» The problem:
Using the records below, transcribe exactly only the lines from the one with "330x408 pixels." through the end, both included, and drop every picture.

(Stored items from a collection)
##########

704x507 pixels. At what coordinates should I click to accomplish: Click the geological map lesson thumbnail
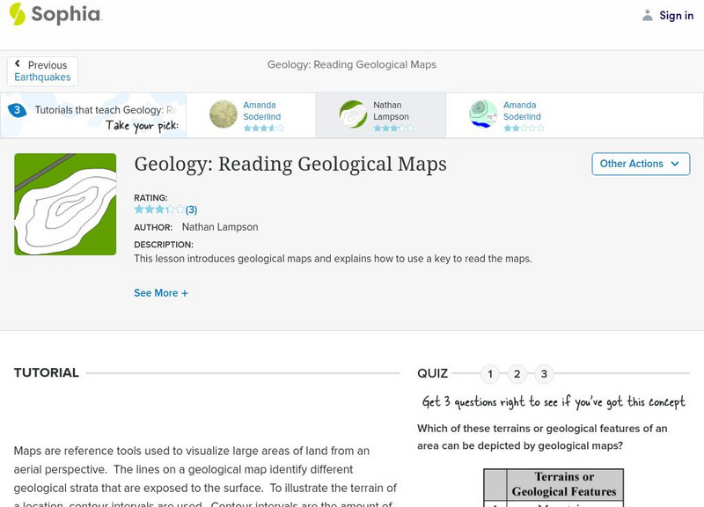point(65,204)
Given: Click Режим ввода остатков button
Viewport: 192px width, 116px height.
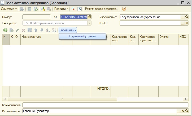Looking at the screenshot, I should [102, 9].
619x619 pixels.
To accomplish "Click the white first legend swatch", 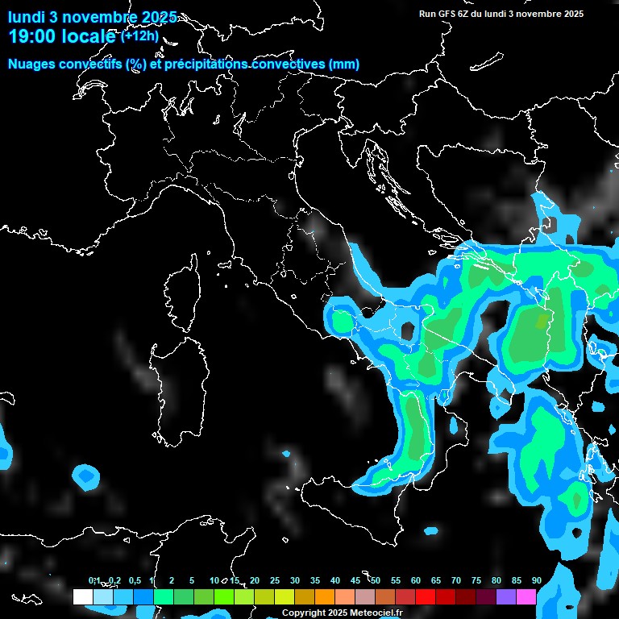I will [82, 596].
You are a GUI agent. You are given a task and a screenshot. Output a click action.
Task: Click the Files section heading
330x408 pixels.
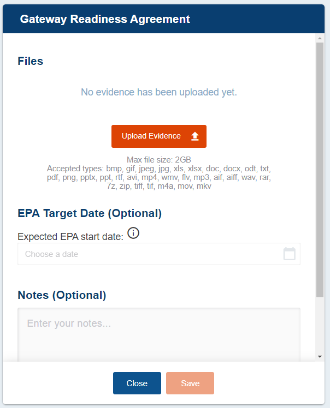tap(31, 61)
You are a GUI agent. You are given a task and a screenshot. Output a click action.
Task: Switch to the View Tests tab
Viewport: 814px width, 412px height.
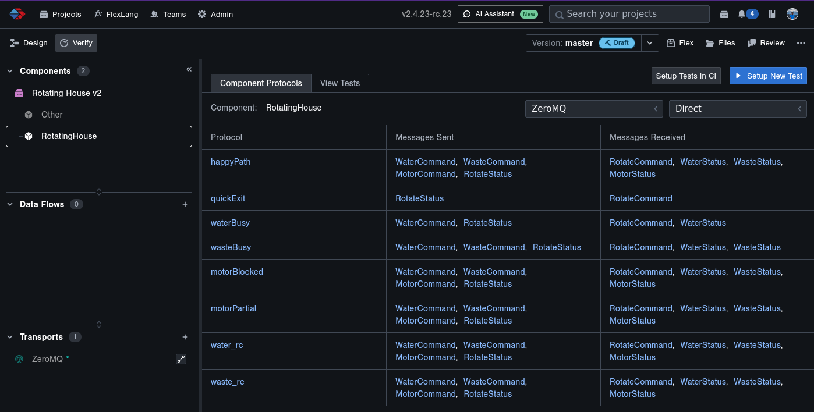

##########

» Response to the task:
330x408 pixels.
tap(31, 61)
You are a GUI agent. You are given a task and a screenshot. Output a click action.
Task: Switch to the View Tests tab
Viewport: 814px width, 412px height.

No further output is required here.